Les publicités protabac sont de retour dans les imprimés

Après s’être longtemps abstenus de promouvoir leurs produits, sous prétexte que la Loi sur le tabac fédérale était tellement restrictive qu’elle équivalait à une interdiction totale de la publicité, les grands cigarettiers recommencent progressivement à appâter fumeurs et non-fumeurs.

À la fin novembre, JTI-Macdonald a ouvert le bal avec la première publicité directe de cigarettes à voir le jour depuis dix ans. Diffusée dans plusieurs hebdomadaires, dont les journaux Voir et Mirror, la réclame des Mirage – qui promet « moins d’odeur de fumée résiduelle dans un lieu fermé » –n’a pas tardé à faire réagir les groupes qui luttent contre le tabagisme.

Craignant que cette annonce n’induise les gens en erreur, en leur laissant croire que la fumée de cette nouvelle cigarette est moins nocive, les Médecins pour un Canada sans fumée (MCSF) ont porté plainte auprès de Santé Canada, au début décembre. Ils jugent que cette publicité contrevient à l’article 20 de la Loi sur le tabac qui « interdit de faire la promotion […] d’une manière fausse ou trompeuse ou susceptible de créer une fausse impression sur les caractéristiques, les effets sur la santé ou les dangers […] du produit ou de ses émissions ».

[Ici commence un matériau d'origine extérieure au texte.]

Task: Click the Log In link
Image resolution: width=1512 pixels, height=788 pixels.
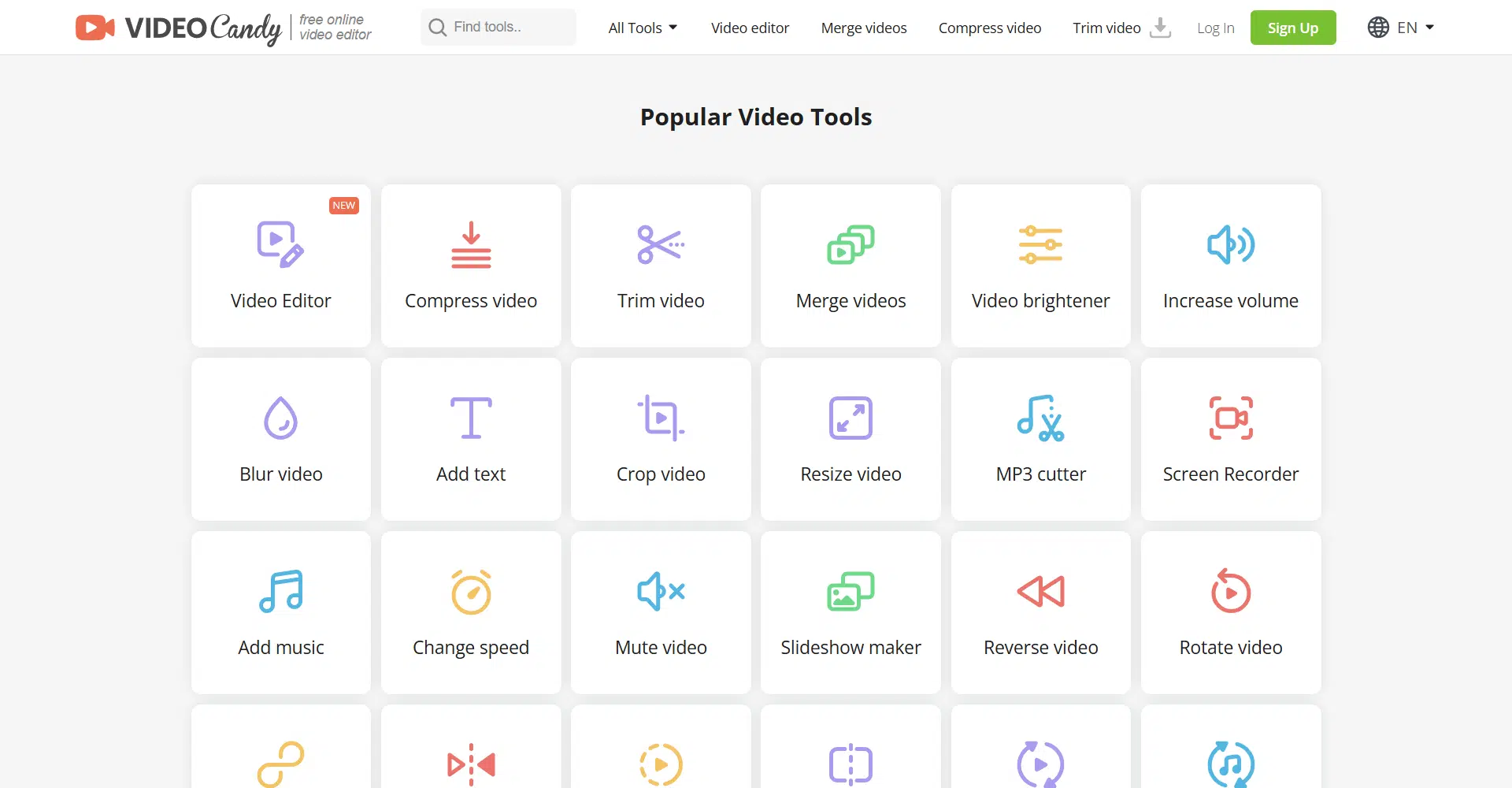Action: point(1215,28)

Dans une lettre envoyée au ministre de la Santé fédéral, Tony Clement, l’organisme lui demande d’exiger que son ministère traite ce dossier de manière prioritaire afin de s’assurer que la législation antitabac soit appliquée. Il souhaite aussi que le gouvernement amende sa politique de non-divulgation des résultats de ses enquêtes et qu’il introduise un projet de loi pour renforcer l’actuelle réglementation afin de la rendre conforme à la Convention-cadre pour la lutte antitabac (CCLAT) de l’Organisation mondiale de la santé, à la Constitution canadienne et au jugement de la Cour suprême du Canada du 28 juin dernier. Notons qu’à la suite de cette décision historique, le ministre Clement a affirmé vouloir surveiller de près le comportement des cigarettiers.

Une interdiction totale est requise

Pour la Coalition québécoise pour le contrôle du tabac, qui a également porté plainte, la publicité de JTI-Macdonald prouve que les restrictions partielles sont insuffisantes et qu’il faut interdire toute promotion en faveur du tabagisme. Elle a d’ailleurs réitéré une demande en ce sens au ministre de la Santé du Québec, Philippe Couillard.

« Il a fallu plus de 10 ans pour faire comprendre aux gens que ce sont des particules souvent invisibles et inodores qui nuisent à la santé des non-fumeurs, et pas seulement ce que l’on voit ou ce que l’on sent, déplore son coordonnateur, Louis Gauvin. Lorsque l’industrie du tabac vante une cigarette qui émet moins d’odeur dans un lieu fermé, n’est-elle pas en train d’encourager les fumeurs à se sentir moins coupables lorsqu’ils fument à la maison ou en présence d’enfants? »

Rappelons que la Convention-cadre pour la lutte antitabac –que le Canada a ratifiée et à laquelle Québec a donné son appui –exige une interdiction globale de toute publicité d’ici 2010, sauf si la constitution de ses souscripteurs ne le permet pas. À ce jour, une quinzaine de pays, dont la France, l’Australie, la Belgique, la Finlande, la Suède et l’Afrique du Sud, ont déjà banni la promotion en faveur des produits du tabac.

Jugement de la Cour suprême

Le 28 juin 2007, la Cour suprême du Canada jugeait la Loi sur le tabac fédérale valide. Pendant toute la durée des procédures judiciaires portant sur sa constitutionnalité, les cigarettiers avaient soutenu que cette dernière était à ce point restrictive qu’elle équivalait à une interdiction complète de la publicité. Afin d’être cohérents avec leur position, ils se sont donc privés de promouvoir leurs produits par le biais de la publicité permise.

En vertu de cette législation, il est possible de faire de la publicité informative ou préférentielle dans les publications expédiées par courrier à un adulte désigné par son nom, dans celles dont au moins 85 % des lecteurs sont adultes, de même que sur des affiches placées dans des lieux où les mineurs ne sont pas admis.